TRECHO DO DOCUMENTO:
• • •
Alta de gastos de anos anteriores eleva pressão no Orçamento, mas já há cancelamento de R$ 10 bi
Estoque de compromissos soma R$ 227,8 bilhões e deriva de gastos com a covid, despesas com obras e ainda emendas parlamentares - que estão concentradas principalmente no Ministério do Desenvolvimento Regional
BRASÍLIA - O aumento no volume de despesas herdadas de anos anteriores, inscritas nos chamados restos a pagar, vai elevar a pressão sobre o Orçamento em 2021. O estoque de compromissos soma R$ 227,8 bilhões, resultado da combinação de gastos com covid-19, maior volume de emendas parlamentares e autorização do Tribunal de Contas da União (TCU) para rolar despesas com obras que sequer haviam começado.
Uma parte dessa pressão deve se dissipar logo em janeiro, com o cancelamento de ao menos R$ 10 bilhões de restos a pagar que foram inscritos para garantir espaço para transferências a Estados e municípios e outras despesas no início de 2021, mas acabaram não se concretizando.
Uma sobra bilionária de emendas parlamentares, porém, vai disputar espaço dentro do teto de gastos com despesas previstas no Orçamento de 2021, obrigando ministérios a eleger qual delas terá prioridade. Foram inscritos R$ 28,7 bilhões em emendas dos congressistas, quase o dobro do ano passado. A maior parte dessas emendas (R$ 11,1 bilhões) está concentrada no Ministério do Desenvolvimento Regional.
Como mostrou o Estadão/Broadcast, o MDR foi um dos principais artífices do pedido feito ao TCU para usar o Orçamento de 2020 para bancar gastos executados apenas neste ano, o que foi atendido. Algumas dessas obras não tinham sequer contrato firmado, mas foram inscritas nos chamados restos a pagar e, agora, vão disputar espaço dentro do limite financeiro do MDR. O Tesouro, porém, ainda não calculou o valor exato de despesas herdadas devido a essa exceção.
O subsecretário de Planejamento e Estatísticas Fiscais do Tesouro Nacional, Pedro Jucá, lembra que esses gastos, embora autorizados pelo TCU, têm uma regra mais restrita e precisam necessariamente ser concluídos ainda em 2021, sob pena de serem cancelados, enquanto as demais inscrições têm prazos de até três anos para serem concluídas. Além disso, as despesas concorrem com outros gastos dentro do teto.
• • •
DADOS DO EXERCÍCIO:
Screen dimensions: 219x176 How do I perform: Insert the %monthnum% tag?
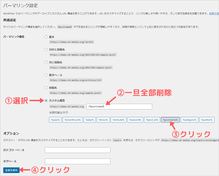tap(72, 120)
• • •
ORDEM DE TRABALHO 1: Reescreva o trecho entre "Uma sobra bilionária" e "do Desenvolvimento Regional.", inclusive, trocando "ministérios" por "órgãos".
ORDEM DE TRABALHO 2: Segundo o trecho, qual valor foi inscrito em emendas dos congressistas?
O material não tem relação com o trecho.

RESPOSTA 1:
Uma sobra bilionária de emendas parlamentares, porém, vai disputar espaço dentro do teto de gastos com despesas previstas no Orçamento de 2021, obrigando órgãos a eleger qual delas terá prioridade. Foram inscritos R$ 28,7 bilhões em emendas dos congressistas, quase o dobro do ano passado. A maior parte dessas emendas (R$ 11,1 bilhões) está concentrada no Ministério do Desenvolvimento Regional.

RESPOSTA 2: R$ 28,7 bilhões.